A eleição para as duas cadeiras que estarão em disputa no Senado chama atenção pela guerra que vem sendo travada nos bastidores pela indicação dos suplentes dos candidatos que aparecem bem situados nas pesquisas e que são apontados como favoritos.
Como cada candidato tem que registrar dois suplentes, a briga tem sido pela indicação dos suplentes daqueles candidatos que possuem maiores chances de vitória.
A maior disputa ocorre na aliança que sustentará o projeto de reeleição do governador Flávio Dino, onde DEM, PP e PT brigam pela indicação do primeiro suplente do candidato Weverton Rocha (PDT).
Os três partidos que disputam a primeira suplência na aliança dinista poderiam combinar e indicar dois suplentes da candidata Eliziane, mas o PT não admite apoiar a parlamentar e DEM e PP preferem Weverton por conta do favoritismo.

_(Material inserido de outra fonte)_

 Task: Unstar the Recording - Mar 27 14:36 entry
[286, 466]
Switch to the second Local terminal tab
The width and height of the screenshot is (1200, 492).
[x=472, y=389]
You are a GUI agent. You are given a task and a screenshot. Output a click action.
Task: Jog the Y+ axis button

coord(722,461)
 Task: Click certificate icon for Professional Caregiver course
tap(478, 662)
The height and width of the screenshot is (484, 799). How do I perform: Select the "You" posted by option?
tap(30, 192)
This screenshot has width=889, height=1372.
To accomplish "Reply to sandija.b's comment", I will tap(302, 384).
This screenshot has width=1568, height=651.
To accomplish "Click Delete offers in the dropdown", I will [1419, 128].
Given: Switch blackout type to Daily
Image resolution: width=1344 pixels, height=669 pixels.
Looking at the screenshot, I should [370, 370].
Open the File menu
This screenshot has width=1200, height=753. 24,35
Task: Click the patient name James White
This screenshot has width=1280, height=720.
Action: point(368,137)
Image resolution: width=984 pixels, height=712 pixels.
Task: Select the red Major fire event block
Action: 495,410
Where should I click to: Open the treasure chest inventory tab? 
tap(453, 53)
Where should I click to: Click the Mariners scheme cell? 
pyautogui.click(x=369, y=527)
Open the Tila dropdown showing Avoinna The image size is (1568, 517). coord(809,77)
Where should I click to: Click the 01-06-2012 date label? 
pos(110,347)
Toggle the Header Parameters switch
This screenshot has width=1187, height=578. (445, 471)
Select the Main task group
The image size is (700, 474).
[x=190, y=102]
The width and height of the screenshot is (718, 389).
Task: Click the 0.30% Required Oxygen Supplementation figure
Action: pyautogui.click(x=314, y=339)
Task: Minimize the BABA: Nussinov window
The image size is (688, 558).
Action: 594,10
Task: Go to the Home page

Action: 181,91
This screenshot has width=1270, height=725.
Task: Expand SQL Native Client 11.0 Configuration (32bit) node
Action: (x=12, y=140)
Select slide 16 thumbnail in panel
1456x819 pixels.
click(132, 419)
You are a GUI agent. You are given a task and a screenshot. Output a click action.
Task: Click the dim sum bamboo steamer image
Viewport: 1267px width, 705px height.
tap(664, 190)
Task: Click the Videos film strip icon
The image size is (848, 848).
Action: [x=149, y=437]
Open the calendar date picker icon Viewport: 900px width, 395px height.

No campo da oligarquia, o candidato Sarney Filho já tem assegurado a primeira suplência para o ex-deputado Clovis Fecury, enquanto Edison Lobão deve confirmar o filho Edinho, mas ainda falta decidir o segundo suplente.
O ex-governador José Reinaldo Tavares (PSDB), que ensaiou chamar Dedé Macedo para compor uma das vagas de suplente, pelo visto desistiu e deve deixar essa questão para o partido decidir.
Apesar das indefinições, os partidos ou coligações terão que decidir até o dia 05 de agosto, data limite estipulada pela Justiça Eleitoral para definição das chapas.